▶ **Что сделать**: Перескажите кратко, в виде списка, абзац извлечённого текста, который начинается словами «Я намеревался уже продолжать путь». Основные факты нужно сохранить.

В комнате, приготовленной для меня, горел большой огонь в камине, но было холодно, везде скважины; обили кое-где войлоками, однако все-таки сквозит, и я сижу в шубе. Хозяева дома, два брата, принесли мне винограду, орехов и изюму; потом младший, с большим замешательством, сказал мне, что есть и вино. Я очень благодарен был ему и велел сейчас же принести бутылку. Он почти дрожал от страха, полагая, что делает преступление гнусное и постыдное, предлагая вино. Вино однако же оказалось негодным, и не имело даже ни малейшего винного вкуса. Таким образом, я здесь по неволе лечусь одним виноградом, я нахожу, что виноград весьма полезен; но летом я предпочитаю виноградный сок. В холода и вообще зимой, вино мне неприятно и вредно, и я употребляю его как лекарство, когда нужно согреться и привести в движение кровь. Виноград ем я с жадностью, вероятно потому, что наружный холод производит во мне внутренний жар.
Я намеревался уже продолжать путь, но мне пришли возвестить, что нет возможности отправляться в Сумпаниэ, следующую станцию, потому что вьюга так сильна и столько снегу, что нельзя никак видеть дорогу, что все прочие чарвадары остаются сегодня дневать, за совершенною невозможностью продолжать путь, что авось завтра утихнет вьюга. Не совсем довольный этим оборотом обстоятельств, я продолжал есть виноград и греться у камина; но между тем вознамерился переменить род путешествия, несносного уже для меня, решился покинуть в Хуррумдерэ всех моих людей, лошадей и вещи, и пуститься самому чапароме (курьером) на почтовых, с одним моим конюхом, взяв только самые необходимые вещи для дороги; он всех проворнее из трех моих Армян, и на станциях очень расторопен.

▶ **Набор строк**:

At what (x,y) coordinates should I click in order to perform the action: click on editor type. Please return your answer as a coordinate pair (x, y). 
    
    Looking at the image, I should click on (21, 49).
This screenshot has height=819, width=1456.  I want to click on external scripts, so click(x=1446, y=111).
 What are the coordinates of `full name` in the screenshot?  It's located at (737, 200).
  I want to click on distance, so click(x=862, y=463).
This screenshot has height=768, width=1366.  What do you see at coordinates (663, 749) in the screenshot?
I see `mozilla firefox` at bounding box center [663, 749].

▶ **Полное решение**:
- Ехать дальше в Сумпаниэ, следующую станцию, нельзя: вьюга слишком сильна, снега так много, что дороги не видно.
- Все прочие чарвадары остаются дневать в надежде, что завтра вьюга утихнет.
- Остаётся есть виноград и греться у камина.
- Принято решение сменить ставший несносным род путешествия и оставить в Хуррумдерэ всех людей, лошадей и вещи.
- Дальше ехать самому чапароме (курьером) на почтовых, с одним конюхом и только самыми необходимыми в дороге вещами.
- Этот конюх проворнее всех из трёх армян и очень расторопен на станциях.